:: THE TASK ::
Reproduce the records from the line with "The image size is (414, 234)." up to and including the line with "[x=63, y=220]", leaving out the pictures.

:: THE DATA ::

(begin)

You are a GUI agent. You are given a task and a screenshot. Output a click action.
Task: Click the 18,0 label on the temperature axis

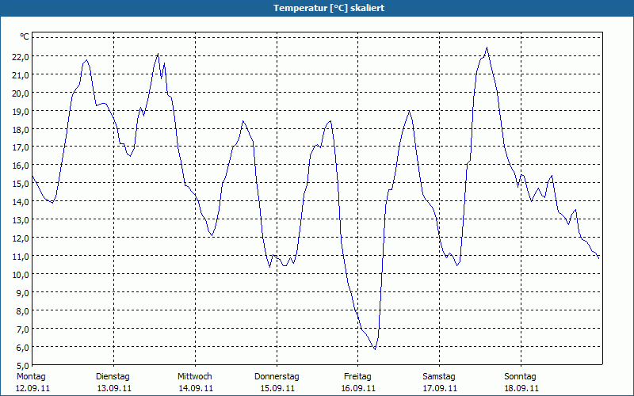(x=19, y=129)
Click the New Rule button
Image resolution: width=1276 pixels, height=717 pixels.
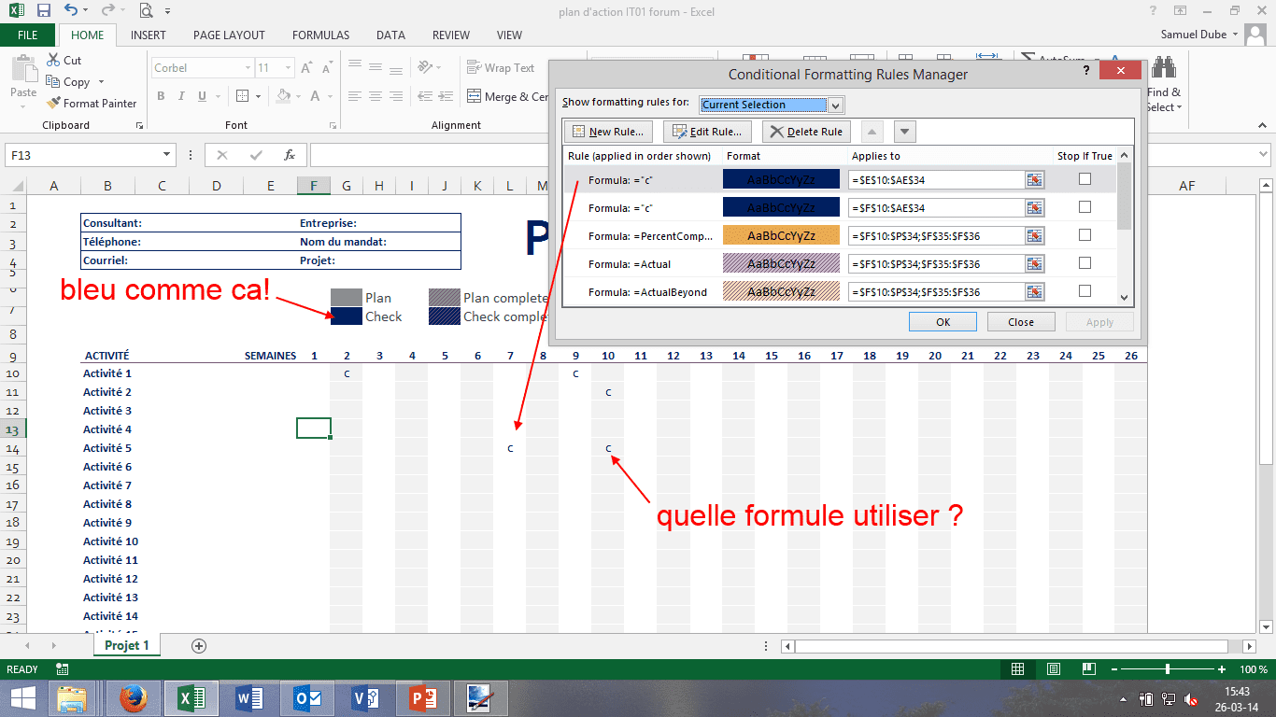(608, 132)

(end)
(begin)

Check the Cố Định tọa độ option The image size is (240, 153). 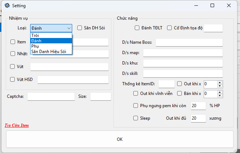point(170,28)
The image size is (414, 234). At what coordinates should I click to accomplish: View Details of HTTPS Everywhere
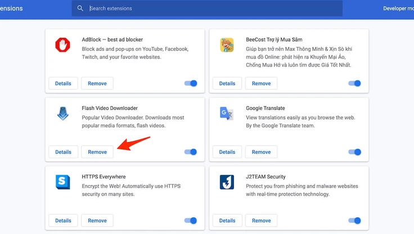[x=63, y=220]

(end)

:: TASK ANSWER ::
The image size is (414, 234). At what coordinates should I click to accomplish: View Details of HTTPS Everywhere
[x=63, y=220]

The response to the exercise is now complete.